Additionally, any government agency receiving this information is restricted to using it solely for the intended purpose. Importantly, the information provided is not admissible in regulatory proceedings. However, the limited use obligations do not prevent law enforcement or regulators from utilizing their existing powers to collect and use this information for regulatory or law enforcement activities. The Cyber Security Act does not specify a time limit for how long the information remains under the limited use obligation.
“The Government’s view is that not only are Government agencies such as the Australian Signal Directorate well placed to assist organisations in responding to cyber incidents, but greater information on current threats may prevent other organisations being subject to similar incidents,” Corrs Chambers Westgarth, an Australian commercial law firm detailed in a Monday statement. “This limited use protection responds to feedback received from the business community that disclosing information about a data breach to government cyber agencies may risk exposing the organisation to further regulatory or enforcement action, or to adverse publicity and litigation.”
The statement added that the concern is that if the disclosure was determined to be contrary to the organization’s best interests, then there is a risk that directors would be in breach of their duties in approving the disclosure, exposing directors to potential enforcement action from ASIC. “The Cyber Security Act does not go so far as to create a safe harbour but does limit the purposes for which information contained in a ransomware payment report or voluntarily provided to the NCSC in the context of a significant cyber security incident can be used or disclosed, e.g. to assist the reporting entity in responding to the incident.”
The Cyber Security Act expressly states that the provision of information does not affect any claim of legal professional privilege over the information contained in that information. While this limited-use protection should provide organizations with greater comfort when disclosing information to the government, it is not a safe harbor and there are some notable gaps in the protection it affords.

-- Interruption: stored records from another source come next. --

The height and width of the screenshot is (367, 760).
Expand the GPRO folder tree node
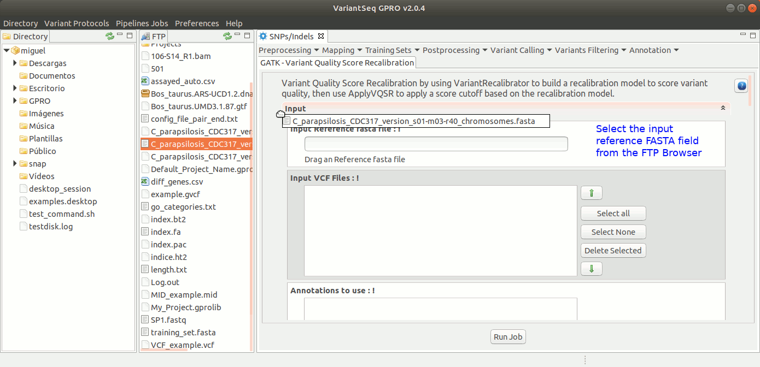click(x=15, y=101)
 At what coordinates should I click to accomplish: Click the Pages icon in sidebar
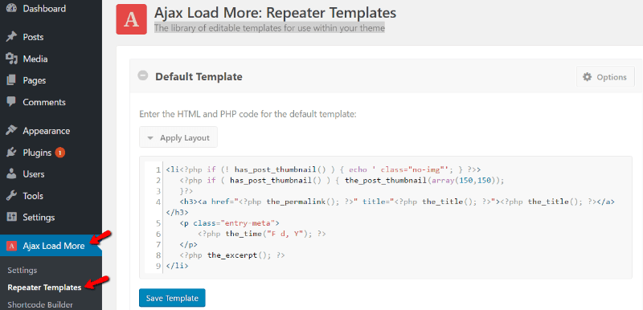click(x=11, y=80)
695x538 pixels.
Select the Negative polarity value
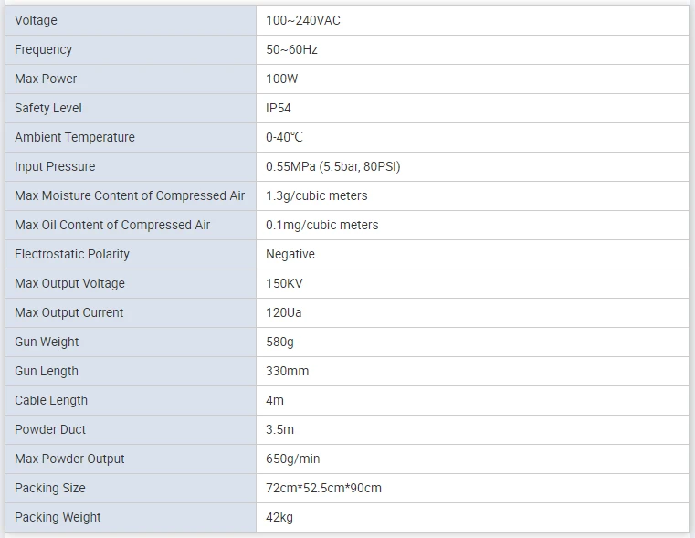pos(290,254)
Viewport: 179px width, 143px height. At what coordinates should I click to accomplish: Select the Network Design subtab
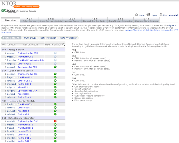(48, 38)
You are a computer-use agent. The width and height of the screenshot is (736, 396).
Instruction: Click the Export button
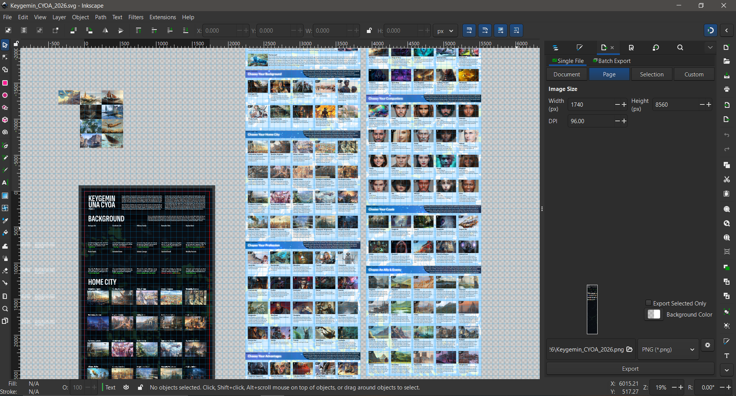(630, 368)
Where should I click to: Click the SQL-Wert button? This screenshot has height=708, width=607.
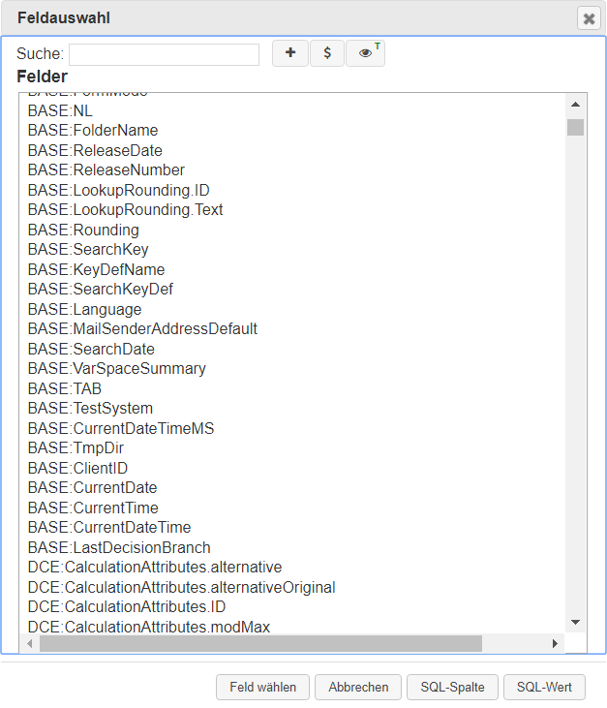[x=544, y=687]
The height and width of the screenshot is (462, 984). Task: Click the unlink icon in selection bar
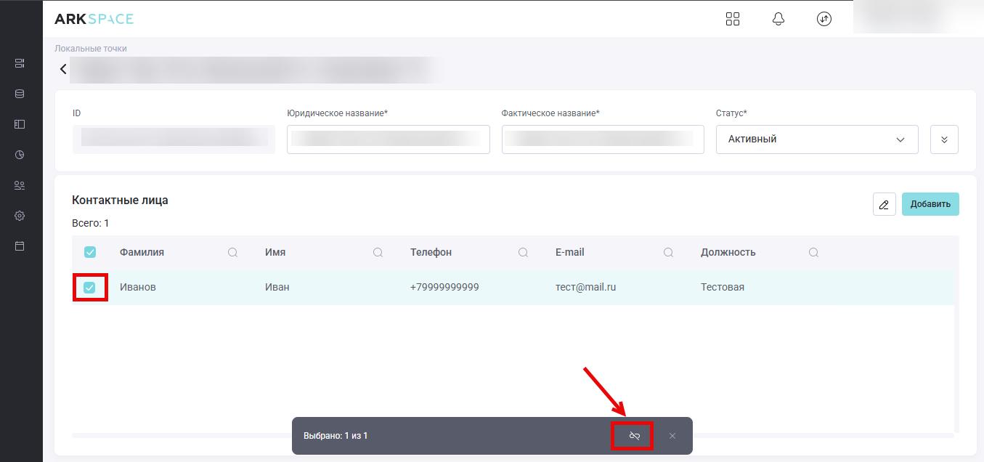tap(634, 436)
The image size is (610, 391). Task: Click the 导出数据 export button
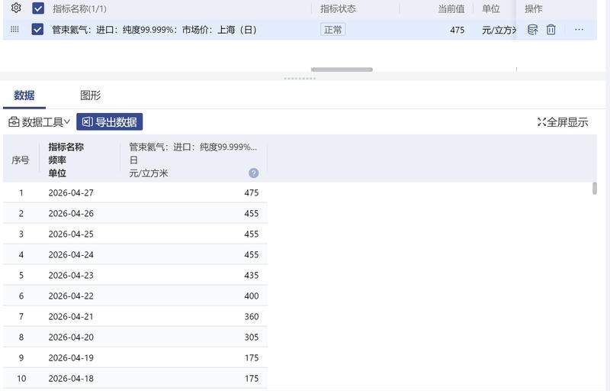coord(110,122)
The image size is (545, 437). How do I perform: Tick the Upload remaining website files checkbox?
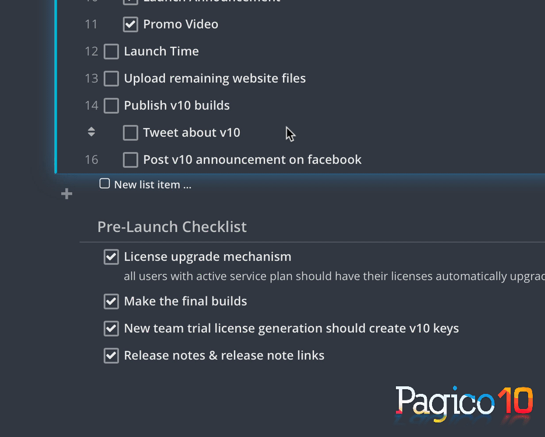(x=111, y=79)
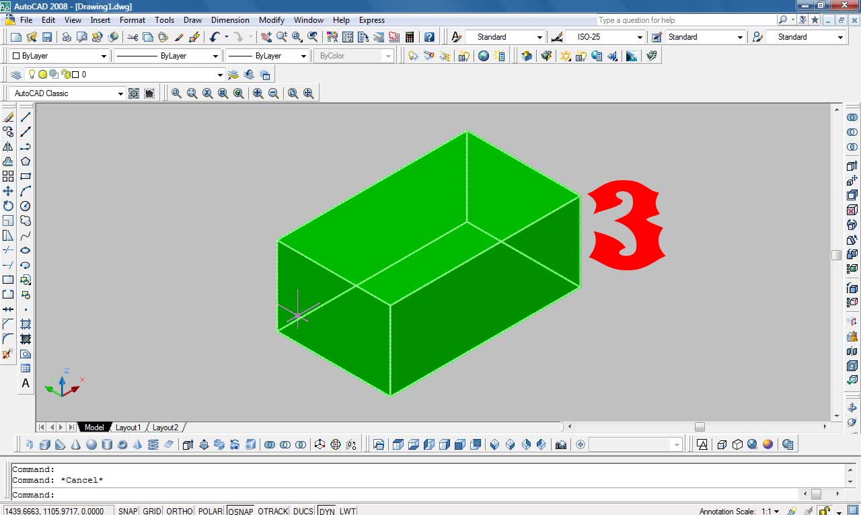This screenshot has height=515, width=861.
Task: Open the Modify menu
Action: pyautogui.click(x=272, y=20)
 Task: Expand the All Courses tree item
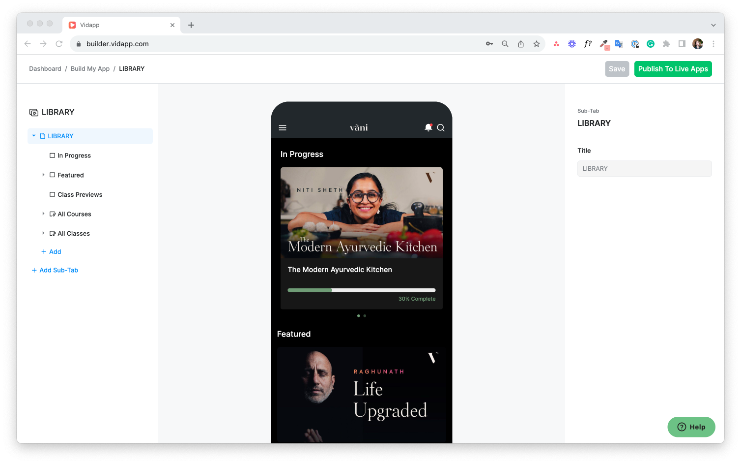coord(43,214)
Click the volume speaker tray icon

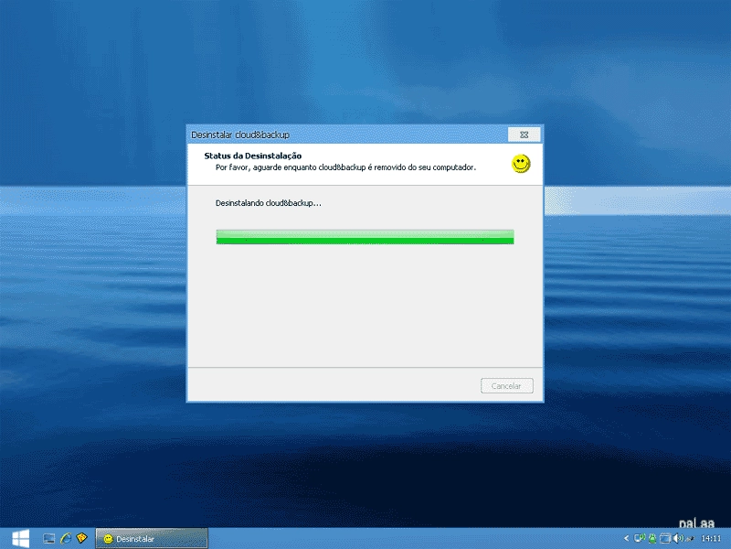click(x=678, y=538)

Obligations that the entities have include that they may choose not to respond to requests for information from the National Cyber Security Coordinator; entities cannot share information received from the National Cyber Security Coordinator under the limited use obligation and cannot use that information for any reason other than the purpose it was shared; and they with existing cyber security incident reporting obligations cannot use this voluntary information sharing to replace mandatory reporting requirements.
Earlier this month, Australia’s Cyber and Infrastructure Security Centre (CISC) published the second edition of the Critical Infrastructure Annual Risk Review as part of Critical Infrastructure Security Month. The version focuses on current and emerging risks to Australia’s critical infrastructure throughout 2024, which faces constant threats of disruption that, if unaddressed, could significantly impact essential services relied upon by Australians. It also addresses the threats and hazards to Australia’s critical infrastructure, tackling emerging and ongoing national security and economic stability risks.
Before that in October, Australian cybersecurity agencies joined its U.S., and other international partners to publish a guide describing six principles that guide the creation and maintenance of a safe, secure critical infrastructure OT (operational technology) environment. Titled ‘Principles of Operational Technology Cybersecurity,’ the document outlines that safety is paramount; knowledge of the business is crucial; OT data is valuable and needs to be protected; segment and segregate OT from all other networks; the supply chain must be secure; and people are essential for OT cyber security.